[[ PROVIDED ENTRIES, beginning ]]

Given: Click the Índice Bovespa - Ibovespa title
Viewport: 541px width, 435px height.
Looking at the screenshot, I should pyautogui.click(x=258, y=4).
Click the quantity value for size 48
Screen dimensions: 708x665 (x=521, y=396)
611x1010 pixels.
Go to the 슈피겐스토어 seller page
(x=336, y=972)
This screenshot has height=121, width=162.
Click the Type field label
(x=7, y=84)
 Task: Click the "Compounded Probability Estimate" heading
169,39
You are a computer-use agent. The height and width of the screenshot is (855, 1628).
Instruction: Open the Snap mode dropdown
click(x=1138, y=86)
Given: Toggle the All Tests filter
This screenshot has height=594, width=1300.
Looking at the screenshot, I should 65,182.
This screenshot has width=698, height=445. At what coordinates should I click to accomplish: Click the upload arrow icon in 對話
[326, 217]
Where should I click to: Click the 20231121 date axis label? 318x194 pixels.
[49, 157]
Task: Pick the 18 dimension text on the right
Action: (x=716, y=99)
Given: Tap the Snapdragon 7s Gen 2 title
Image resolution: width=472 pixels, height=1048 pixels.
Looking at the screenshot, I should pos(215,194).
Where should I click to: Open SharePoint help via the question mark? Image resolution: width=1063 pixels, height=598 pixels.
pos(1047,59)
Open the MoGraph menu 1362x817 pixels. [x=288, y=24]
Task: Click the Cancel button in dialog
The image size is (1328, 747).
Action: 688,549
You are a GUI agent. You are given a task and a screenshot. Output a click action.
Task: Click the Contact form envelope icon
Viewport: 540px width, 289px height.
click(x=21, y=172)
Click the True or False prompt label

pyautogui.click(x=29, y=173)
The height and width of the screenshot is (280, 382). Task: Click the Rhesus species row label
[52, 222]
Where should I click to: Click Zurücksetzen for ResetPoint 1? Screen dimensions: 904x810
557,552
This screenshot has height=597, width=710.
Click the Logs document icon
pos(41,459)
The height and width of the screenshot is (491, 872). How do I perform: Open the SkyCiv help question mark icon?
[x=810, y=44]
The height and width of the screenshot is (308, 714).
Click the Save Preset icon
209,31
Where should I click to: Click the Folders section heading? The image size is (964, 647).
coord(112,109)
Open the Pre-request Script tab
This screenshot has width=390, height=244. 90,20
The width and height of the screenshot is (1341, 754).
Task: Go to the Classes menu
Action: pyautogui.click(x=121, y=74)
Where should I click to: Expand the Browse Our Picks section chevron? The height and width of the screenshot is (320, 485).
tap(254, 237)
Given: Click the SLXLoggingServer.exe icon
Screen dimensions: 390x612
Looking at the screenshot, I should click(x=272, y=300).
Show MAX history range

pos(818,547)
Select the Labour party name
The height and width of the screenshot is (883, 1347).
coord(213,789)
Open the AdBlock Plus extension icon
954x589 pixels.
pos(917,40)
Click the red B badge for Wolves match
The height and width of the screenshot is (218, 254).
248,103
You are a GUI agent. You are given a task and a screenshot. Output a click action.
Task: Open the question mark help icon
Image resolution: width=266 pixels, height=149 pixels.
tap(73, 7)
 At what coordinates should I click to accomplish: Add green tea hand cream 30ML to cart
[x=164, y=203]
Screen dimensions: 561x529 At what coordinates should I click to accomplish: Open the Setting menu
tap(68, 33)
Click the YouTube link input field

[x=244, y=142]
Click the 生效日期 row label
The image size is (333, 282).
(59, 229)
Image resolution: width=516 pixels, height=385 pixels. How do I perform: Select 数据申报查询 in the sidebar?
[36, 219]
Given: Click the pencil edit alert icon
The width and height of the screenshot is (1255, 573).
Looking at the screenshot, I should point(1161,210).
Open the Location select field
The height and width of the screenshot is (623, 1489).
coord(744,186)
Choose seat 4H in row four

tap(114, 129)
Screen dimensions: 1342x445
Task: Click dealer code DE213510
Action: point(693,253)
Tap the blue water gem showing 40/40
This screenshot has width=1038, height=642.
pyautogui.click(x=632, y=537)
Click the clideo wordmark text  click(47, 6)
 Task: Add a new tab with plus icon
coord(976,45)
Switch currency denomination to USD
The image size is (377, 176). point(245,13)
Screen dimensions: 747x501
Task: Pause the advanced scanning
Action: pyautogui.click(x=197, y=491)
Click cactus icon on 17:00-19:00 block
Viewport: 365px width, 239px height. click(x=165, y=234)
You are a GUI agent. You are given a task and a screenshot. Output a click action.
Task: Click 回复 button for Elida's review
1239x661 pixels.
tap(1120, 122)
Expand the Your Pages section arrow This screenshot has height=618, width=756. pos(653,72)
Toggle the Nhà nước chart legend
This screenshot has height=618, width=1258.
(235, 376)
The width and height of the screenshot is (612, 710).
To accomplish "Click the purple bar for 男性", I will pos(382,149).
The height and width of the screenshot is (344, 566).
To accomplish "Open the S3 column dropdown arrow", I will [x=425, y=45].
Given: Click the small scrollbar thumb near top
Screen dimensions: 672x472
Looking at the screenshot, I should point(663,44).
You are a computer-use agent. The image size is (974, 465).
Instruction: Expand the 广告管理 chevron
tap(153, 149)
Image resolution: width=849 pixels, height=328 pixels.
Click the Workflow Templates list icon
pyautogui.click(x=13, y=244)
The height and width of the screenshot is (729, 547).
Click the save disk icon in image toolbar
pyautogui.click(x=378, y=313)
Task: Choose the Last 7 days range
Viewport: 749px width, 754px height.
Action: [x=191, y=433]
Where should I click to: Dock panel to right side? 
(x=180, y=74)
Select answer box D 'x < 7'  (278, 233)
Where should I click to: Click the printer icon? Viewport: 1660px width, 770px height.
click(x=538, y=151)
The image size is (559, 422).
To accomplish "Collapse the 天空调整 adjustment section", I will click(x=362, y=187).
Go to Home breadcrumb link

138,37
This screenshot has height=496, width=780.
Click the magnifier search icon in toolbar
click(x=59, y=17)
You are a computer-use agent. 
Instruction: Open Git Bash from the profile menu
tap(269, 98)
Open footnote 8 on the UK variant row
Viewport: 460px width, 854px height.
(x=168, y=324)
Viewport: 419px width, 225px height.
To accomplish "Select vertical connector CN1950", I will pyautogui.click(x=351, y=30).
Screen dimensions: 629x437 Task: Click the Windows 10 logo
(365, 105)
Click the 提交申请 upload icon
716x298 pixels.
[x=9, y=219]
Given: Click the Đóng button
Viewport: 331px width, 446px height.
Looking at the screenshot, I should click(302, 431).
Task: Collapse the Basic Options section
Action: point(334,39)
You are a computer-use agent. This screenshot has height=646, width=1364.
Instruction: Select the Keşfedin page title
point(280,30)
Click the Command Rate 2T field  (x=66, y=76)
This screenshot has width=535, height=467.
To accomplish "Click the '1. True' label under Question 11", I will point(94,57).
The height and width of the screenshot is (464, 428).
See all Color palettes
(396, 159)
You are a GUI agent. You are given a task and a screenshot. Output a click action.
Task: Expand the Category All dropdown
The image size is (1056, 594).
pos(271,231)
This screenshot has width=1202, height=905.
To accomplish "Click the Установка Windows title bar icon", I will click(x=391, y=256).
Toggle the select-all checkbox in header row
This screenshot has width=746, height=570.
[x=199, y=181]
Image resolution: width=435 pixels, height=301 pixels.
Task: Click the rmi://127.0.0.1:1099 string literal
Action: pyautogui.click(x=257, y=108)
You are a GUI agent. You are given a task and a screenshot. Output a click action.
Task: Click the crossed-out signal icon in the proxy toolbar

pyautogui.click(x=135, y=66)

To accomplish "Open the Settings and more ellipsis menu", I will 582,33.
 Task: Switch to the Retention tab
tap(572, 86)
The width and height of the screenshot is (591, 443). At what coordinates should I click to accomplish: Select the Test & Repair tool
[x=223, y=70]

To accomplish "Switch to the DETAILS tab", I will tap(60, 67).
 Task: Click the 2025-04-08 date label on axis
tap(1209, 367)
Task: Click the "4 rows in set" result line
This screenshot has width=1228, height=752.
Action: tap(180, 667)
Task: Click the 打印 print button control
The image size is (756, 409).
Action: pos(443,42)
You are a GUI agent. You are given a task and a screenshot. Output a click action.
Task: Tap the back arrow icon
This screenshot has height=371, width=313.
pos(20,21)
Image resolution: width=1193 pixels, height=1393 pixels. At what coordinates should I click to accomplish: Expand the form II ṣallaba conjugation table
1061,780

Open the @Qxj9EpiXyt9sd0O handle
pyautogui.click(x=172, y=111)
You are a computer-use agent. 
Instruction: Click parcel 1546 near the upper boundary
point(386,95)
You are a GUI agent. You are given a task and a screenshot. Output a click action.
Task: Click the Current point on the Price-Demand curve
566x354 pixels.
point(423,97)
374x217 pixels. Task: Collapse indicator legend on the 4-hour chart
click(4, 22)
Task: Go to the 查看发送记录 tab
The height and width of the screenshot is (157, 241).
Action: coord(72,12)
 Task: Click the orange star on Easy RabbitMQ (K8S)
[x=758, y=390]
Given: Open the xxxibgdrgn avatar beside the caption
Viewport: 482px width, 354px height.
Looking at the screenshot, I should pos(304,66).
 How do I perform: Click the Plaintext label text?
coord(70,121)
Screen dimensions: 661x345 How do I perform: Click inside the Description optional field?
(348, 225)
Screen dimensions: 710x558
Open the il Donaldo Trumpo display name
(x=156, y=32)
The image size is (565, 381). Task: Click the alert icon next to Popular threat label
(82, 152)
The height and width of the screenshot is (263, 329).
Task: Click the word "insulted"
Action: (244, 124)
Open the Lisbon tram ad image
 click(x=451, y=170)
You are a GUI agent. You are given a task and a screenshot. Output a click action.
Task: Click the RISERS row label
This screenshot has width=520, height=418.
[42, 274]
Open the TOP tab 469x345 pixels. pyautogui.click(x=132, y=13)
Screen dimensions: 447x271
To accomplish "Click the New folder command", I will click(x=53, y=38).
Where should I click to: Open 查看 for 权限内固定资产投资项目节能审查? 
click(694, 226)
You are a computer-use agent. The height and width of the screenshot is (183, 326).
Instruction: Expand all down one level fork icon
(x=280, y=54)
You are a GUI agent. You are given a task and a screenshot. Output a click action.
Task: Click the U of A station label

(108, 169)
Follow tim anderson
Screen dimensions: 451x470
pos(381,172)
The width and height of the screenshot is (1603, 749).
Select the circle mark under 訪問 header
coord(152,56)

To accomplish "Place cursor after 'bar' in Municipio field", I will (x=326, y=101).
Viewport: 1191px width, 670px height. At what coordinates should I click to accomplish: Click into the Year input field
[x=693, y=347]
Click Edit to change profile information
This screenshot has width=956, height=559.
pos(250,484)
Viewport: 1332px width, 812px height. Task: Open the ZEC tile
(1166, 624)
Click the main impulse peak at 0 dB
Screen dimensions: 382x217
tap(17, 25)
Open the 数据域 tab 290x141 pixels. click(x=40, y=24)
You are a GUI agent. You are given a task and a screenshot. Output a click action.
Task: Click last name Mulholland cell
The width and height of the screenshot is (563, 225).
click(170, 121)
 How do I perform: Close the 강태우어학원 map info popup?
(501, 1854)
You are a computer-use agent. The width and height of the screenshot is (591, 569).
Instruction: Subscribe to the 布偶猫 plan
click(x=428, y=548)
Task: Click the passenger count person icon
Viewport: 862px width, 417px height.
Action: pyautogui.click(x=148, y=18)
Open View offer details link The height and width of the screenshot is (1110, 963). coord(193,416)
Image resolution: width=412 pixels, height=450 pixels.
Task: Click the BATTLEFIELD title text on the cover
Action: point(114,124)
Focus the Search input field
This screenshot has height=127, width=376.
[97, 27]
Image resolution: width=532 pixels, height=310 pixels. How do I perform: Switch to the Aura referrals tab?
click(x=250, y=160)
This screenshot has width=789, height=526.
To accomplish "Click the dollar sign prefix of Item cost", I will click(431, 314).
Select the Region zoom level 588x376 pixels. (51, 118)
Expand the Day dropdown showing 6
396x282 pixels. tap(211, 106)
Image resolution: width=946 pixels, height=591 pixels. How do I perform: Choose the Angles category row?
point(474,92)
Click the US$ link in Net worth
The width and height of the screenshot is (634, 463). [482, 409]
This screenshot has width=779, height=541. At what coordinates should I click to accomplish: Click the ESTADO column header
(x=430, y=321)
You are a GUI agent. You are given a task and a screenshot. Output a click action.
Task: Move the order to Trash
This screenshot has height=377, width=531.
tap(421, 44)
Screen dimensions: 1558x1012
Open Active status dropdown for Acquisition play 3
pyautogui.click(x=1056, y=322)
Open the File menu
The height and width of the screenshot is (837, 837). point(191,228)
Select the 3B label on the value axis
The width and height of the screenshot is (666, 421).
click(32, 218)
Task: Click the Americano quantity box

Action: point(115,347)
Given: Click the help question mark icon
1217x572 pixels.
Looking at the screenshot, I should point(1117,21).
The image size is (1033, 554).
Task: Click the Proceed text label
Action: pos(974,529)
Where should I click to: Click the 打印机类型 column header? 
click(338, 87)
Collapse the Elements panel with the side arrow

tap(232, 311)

[[ PROVIDED ENTRIES, end ]]

→ AIM OF THE EXERCISE:
Your task is to find each line in the entries that contains the string "computer" and copy it.

→ RESULT BELOW:
You are a computer-use agent. The height and width of the screenshot is (855, 1628).
You are a computer-use agent. The image size is (974, 465).
You are a computer-use agent. 
You are a computer-use agent. This screenshot has height=646, width=1364.
You are a computer-use agent. 
You are a computer-use agent. The height and width of the screenshot is (183, 326).
You are a computer-use agent. The width and height of the screenshot is (591, 569).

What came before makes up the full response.